Les Insoumis ont apporté leur soutien à la nouvelle manifestation contre la réforme des retraites qui se tient samedi à Paris, à l'initiative d'organisations de jeunesse.
Le départ de la marche est prévu à 14h sur la place de la Bastille.
Une date qui vient s'ajouter au calendrier des syndicats mais sans l'éclipser, assure le parti.

Nouvelle manifestation contre la réforme des retraites. Deux jours après la mobilisation fortement suivie dans les rues, la France Insoumise prévoit son propre rendez-vous pour protester contre le projet du gouvernement. Si le mouvement de Jean-Luc Mélenchon s'est déjà joint au cortège des manifestations appelées par les organisations syndicales jeudi, il soutient cette fois la marche politique prévue samedi 21 janvier à Paris, à l'initiative d'associations de jeunesse. Les Insoumis espèrent ainsi engager leur propre bras de fer avec l'exécutif, tout en affirmant ne pas vouloir faire d'ombre au calendrier des syndicats.

Dans le sillage de la "marche contre la vie chère"

Jeudi soir, après "la plus grande mobilisation sociale depuis 20 ans", leur chef de file a donné rendez-vous "samedi pour la marche du 21 janvier". Cette manifestation, décidée et annoncée début décembre, "n'est pas ma marche", avait insisté l'ancien candidat à l'élection présidentielle la semaine passée, mais "celle de dix organisations de jeunesse" - dont plusieurs de formations de la gauche unie dans la Nupes. Parmi elles, entre autres, Fidl, Alternative étudiante, La Voix Lycéenne, mais aussi Jeunes Insoumis, Jeunes écologistes, Jeunes Génération·s, NPA (Nouveau Parti Anti-Capitaliste) Jeunes, détaille le site de LFI. 

Le cortège doit se lancer à 14h depuis place de la Bastille, dans le XIIe arrondissement de la capitale, mais aucune information n'a été communiqué sur sa trajectoire ensuite.
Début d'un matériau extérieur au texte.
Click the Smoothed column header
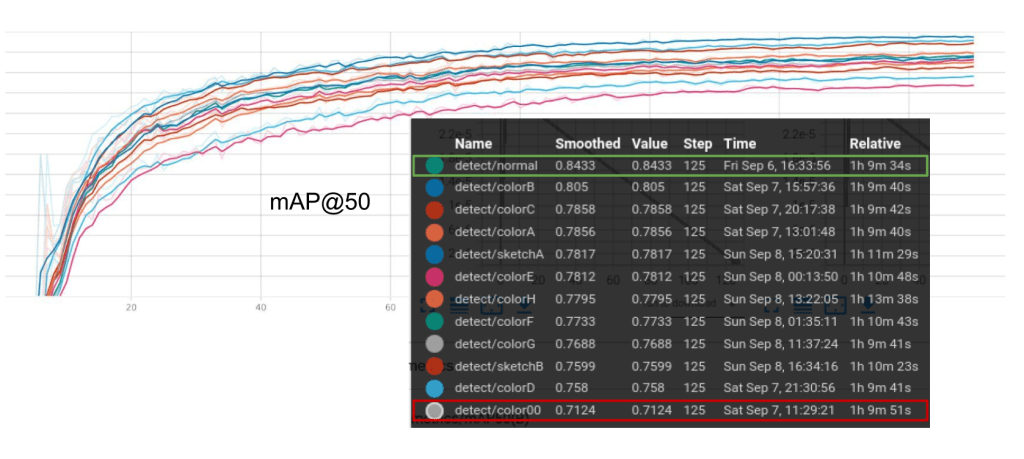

Des bus ont été mis en place pour rallier Paris depuis "de nombreuses villes". Une mobilisation destinée à protester contre "une réforme injuste, brutale et inutile", mais qui se situe plus largement dans le sillage de la "marche contre la vie chère" de LFI en octobre dernier, tandis que "les prix explosent et les profits s’emballent", selon le site de l'évènement. 

Pas de concurrence avec les syndicats, martèle LFI

Un rendez-vous auquel ne participeront pas les syndicats. Le patron de la CGT Philippe Martinez a refusé d'y prendre part, revendiquant début janvier auprès de Mediapart "plus que jamais" la "volonté d'indépendance" de son organisation. "Les partis de gauche seraient inspirés de nous laisser gérer la mobilisation sociale. C'est aux organisations syndicales de donner le la et le coup d'envoi de la mobilisation", avait aussi affirmé le secrétaire général de la CFDT, Laurent Berger, dans les colonnes du Parisien. Seule l’Union fédérale des syndicats de l'État CGT a appelé à rejoindre la marche.

Quant aux autres partis membres de la Nupes, ils n'ont pas annoncé leur présence, voire s'y sont frontalement opposés. Fabien Roussel, le secrétaire national du PCF, accuse ainsi LFI de vouloir faire cavalier seul dans la lutte contre la réforme. "Ne contrarions pas le calendrier des organisations syndicales. (...) Jouons collectif, ne cherchons pas toujours à nous mettre en avant. Cette marche arrive comme un cheval dans la soupe (sic), avec ses gros sabots", avait-il tancé dimanche dernier auprès du Journal du Dimanche.

Les Insoumis, eux, se défendent de chercher à concurrencer les directives des syndicats. "Dans toutes les mobilisations de ce type, il y a toujours eu des affluents au fleuve de la contestation. Samedi, c'est un affluent à jeudi", a argué le député LFI de Seine-Saint-Denis Eric Coquerel, interrogé par franceinfo. Le parti insiste sur l'initiative prise par les organisations de jeunesse, et assure aussi qu'elle soutiendra le prochain rendez-vous annoncé par l'intersyndicale, le 31 janvier. "Nous arc-bouterons nos forces", a déclaré Jean-Luc Mélenchon dans un billet de blog

Pour l'heure, l'évènement Facebook de la manifestation enregistre moins de 600 participants ce vendredi après-midi, et quelque 700 personnes intéressées seulement. Mais lors de la "marche contre la vie chère" organisée le 16 octobre dernier, entre 30.000 et 140.000 personnes, selon les chiffres de la police et des organisateurs, avaient défilé à Paris.